In February, word broke that the trilogy would follow "gay teenagers trying to navigate their rocky relationship when they're targeted by the crazy horrors of their small town, Shadyside. Each actress will be playing two different characters — one in the mid-'90s, and one in the 1600s, when gay women faced even greater adversity and repercussions — and they're both slated to appear in all three films."
The long-gestating trilogy is based on R.L. Stine's Fear Street series, which first launched in 1989. The books are set in the city of Shadyside, following teenagers who are usually much older than the characters in Stine's Goosebumps books.

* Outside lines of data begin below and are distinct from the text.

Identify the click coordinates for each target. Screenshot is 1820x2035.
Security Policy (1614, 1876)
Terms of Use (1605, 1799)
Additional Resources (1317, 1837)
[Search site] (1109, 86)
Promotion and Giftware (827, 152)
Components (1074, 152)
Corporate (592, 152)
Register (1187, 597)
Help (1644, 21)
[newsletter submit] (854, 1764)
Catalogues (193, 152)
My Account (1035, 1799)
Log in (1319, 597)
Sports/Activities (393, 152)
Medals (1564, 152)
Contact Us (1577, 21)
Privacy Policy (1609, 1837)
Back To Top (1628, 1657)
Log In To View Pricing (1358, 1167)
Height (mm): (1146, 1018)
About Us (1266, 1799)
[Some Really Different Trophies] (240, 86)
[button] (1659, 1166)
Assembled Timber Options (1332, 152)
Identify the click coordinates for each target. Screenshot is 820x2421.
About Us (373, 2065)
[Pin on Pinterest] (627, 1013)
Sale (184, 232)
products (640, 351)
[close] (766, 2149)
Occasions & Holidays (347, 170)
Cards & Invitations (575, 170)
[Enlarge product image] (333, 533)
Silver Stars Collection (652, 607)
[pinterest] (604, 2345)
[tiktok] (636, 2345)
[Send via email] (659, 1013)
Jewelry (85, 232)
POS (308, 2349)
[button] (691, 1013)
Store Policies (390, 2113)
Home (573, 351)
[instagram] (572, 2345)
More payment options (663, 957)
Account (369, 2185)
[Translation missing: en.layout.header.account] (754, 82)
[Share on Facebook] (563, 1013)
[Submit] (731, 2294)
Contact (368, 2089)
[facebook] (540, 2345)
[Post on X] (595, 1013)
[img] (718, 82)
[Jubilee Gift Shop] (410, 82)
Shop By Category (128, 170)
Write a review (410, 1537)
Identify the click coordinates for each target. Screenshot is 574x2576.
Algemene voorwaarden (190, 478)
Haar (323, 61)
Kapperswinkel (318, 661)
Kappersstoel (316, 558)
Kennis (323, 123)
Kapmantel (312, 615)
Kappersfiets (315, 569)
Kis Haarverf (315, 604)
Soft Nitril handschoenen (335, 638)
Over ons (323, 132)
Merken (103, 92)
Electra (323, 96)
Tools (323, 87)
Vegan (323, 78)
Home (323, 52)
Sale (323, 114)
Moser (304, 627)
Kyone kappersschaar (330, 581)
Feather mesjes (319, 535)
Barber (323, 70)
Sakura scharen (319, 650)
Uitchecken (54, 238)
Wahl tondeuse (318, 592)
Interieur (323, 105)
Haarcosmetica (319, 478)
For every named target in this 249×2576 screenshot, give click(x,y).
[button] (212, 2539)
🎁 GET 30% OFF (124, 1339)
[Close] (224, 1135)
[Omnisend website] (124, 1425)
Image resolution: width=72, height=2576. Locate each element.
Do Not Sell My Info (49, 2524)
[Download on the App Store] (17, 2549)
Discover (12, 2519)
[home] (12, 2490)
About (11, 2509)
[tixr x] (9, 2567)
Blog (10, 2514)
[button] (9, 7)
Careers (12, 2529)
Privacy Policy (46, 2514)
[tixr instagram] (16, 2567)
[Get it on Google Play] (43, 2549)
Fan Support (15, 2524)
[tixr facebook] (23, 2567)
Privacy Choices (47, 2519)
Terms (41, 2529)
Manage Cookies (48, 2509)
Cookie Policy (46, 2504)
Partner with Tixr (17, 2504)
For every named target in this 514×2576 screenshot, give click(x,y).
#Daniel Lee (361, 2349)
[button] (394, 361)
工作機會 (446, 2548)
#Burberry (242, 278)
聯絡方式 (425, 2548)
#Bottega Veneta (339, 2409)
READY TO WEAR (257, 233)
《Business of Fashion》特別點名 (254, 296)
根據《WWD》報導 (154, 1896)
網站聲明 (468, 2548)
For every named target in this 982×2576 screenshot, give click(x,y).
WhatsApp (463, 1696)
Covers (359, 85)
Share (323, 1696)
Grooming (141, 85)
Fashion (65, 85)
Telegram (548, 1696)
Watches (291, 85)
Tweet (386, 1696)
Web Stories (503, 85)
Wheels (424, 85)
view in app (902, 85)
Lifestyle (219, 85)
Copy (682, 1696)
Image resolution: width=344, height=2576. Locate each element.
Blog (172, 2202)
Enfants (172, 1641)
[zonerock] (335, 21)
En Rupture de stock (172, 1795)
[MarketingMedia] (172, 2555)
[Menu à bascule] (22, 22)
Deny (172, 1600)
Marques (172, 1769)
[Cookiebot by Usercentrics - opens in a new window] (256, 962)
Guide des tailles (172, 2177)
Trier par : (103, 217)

The stories in the books often deal with both the paranormal, as well as murder mysteries involving human antagonists. Unlike Goosebumps, which catered towards preteen readers, the Fear Street books were darker and more violent.
The Fear Street trilogy was originally set to shoot back-to-back, with plans to release them in theaters one month after the other. It seems like this will still be the case. We will see when the first film arrives in June 2020.